Requirement: Make a verbatim transcription of the records, without the pictures.

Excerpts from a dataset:

# # #

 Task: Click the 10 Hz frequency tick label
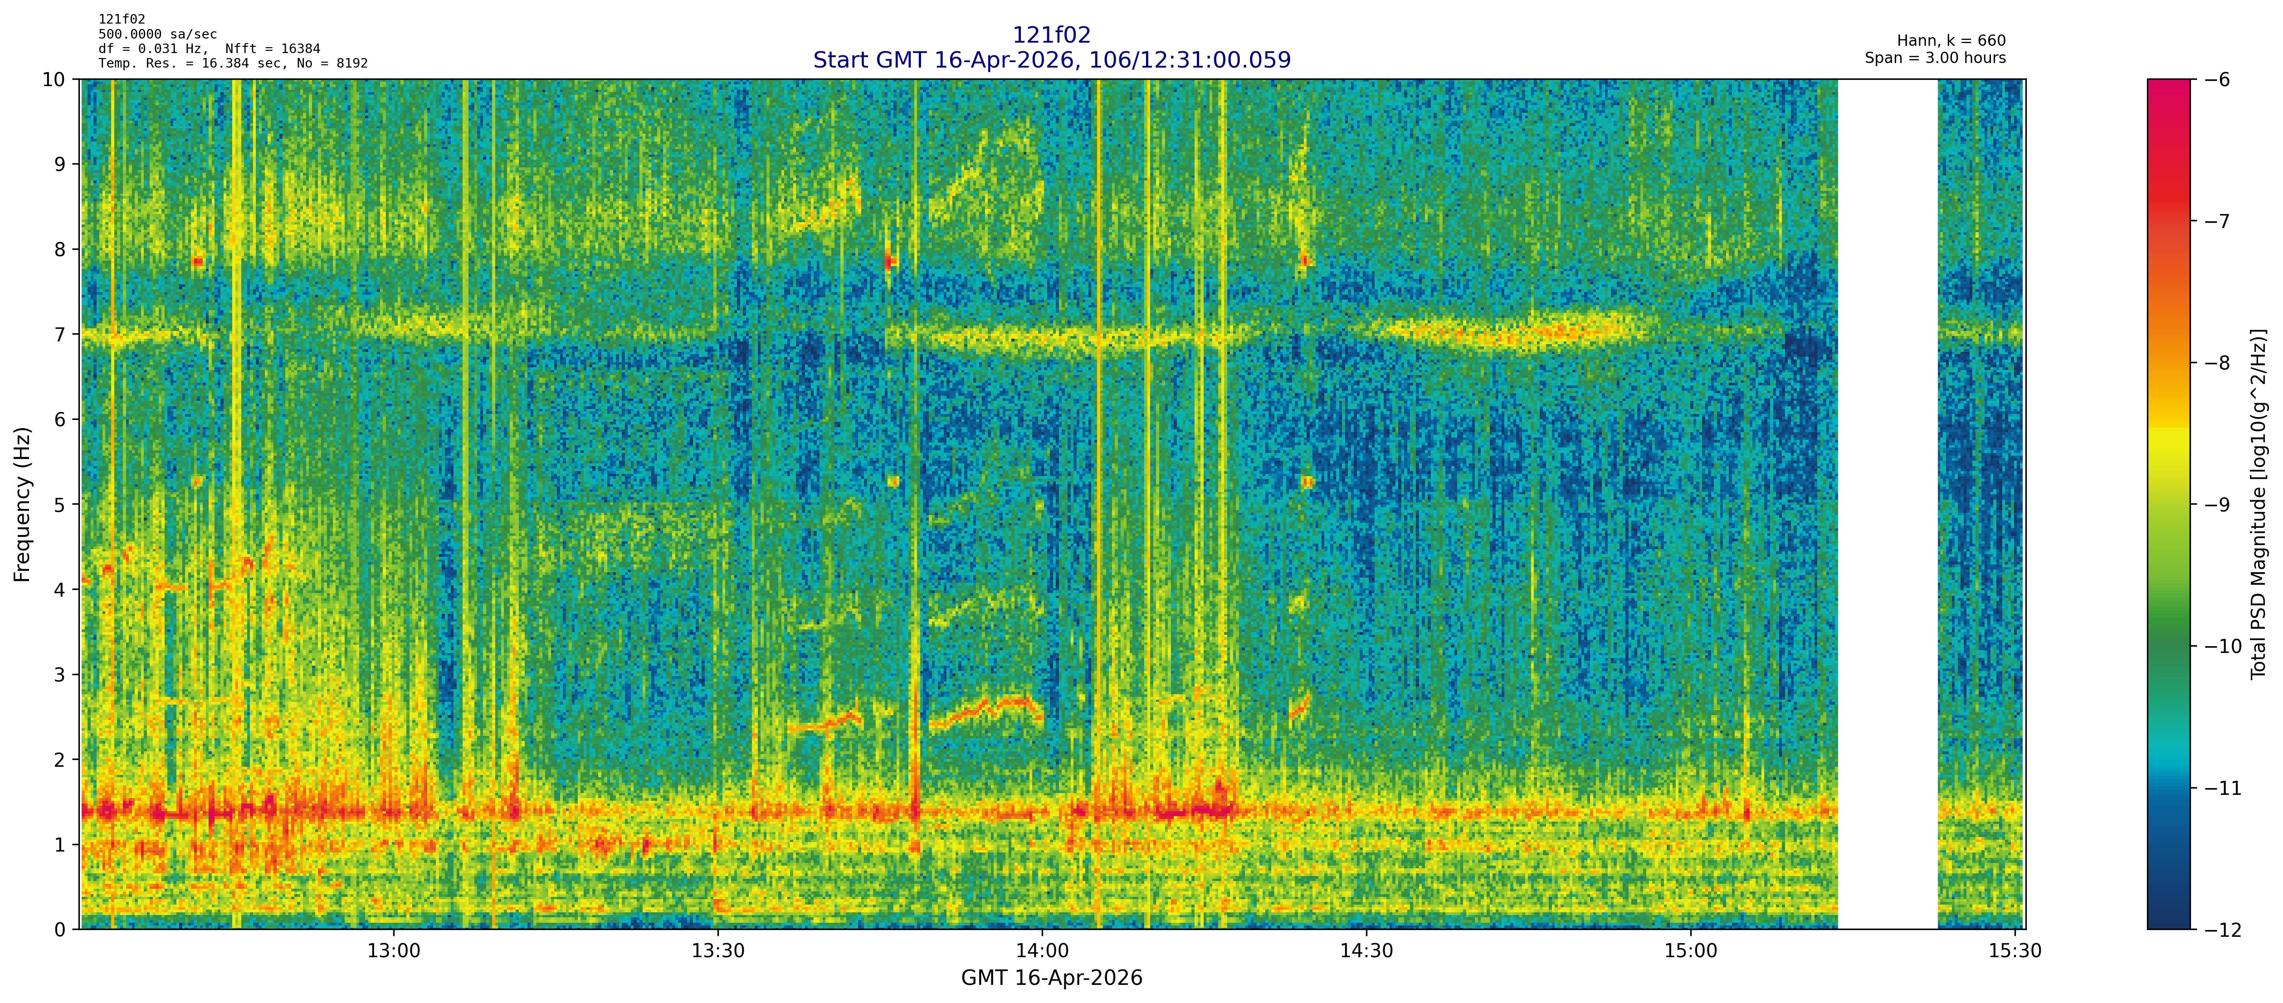(x=53, y=80)
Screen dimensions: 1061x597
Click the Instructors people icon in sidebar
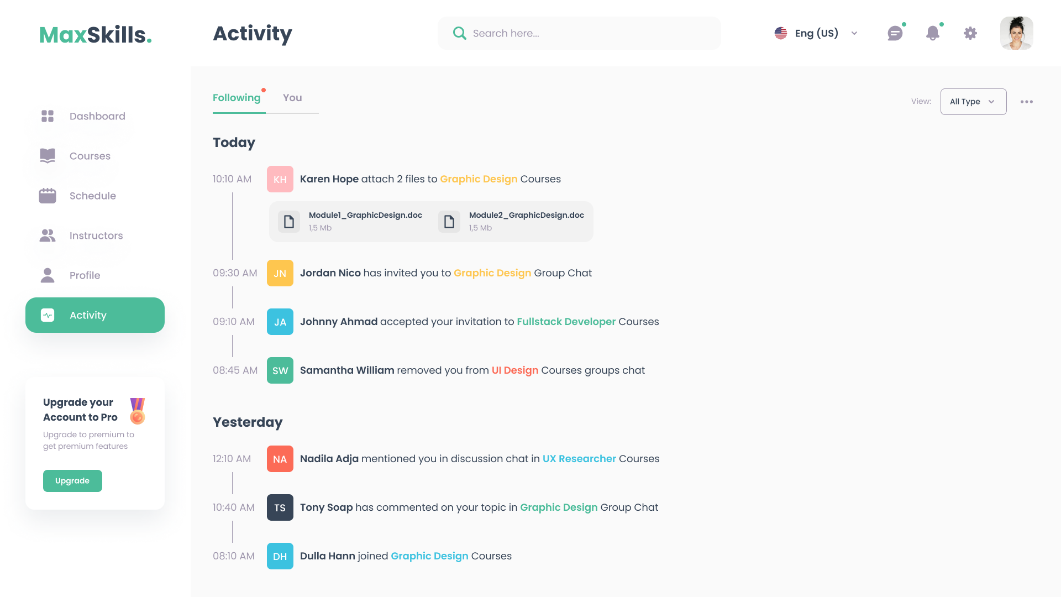click(48, 235)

# # #

Finished task:
 Task: Click the 10 Hz frequency tick label
(x=53, y=80)
Screen dimensions: 1061x597
Click the Instructors people icon in sidebar
click(48, 235)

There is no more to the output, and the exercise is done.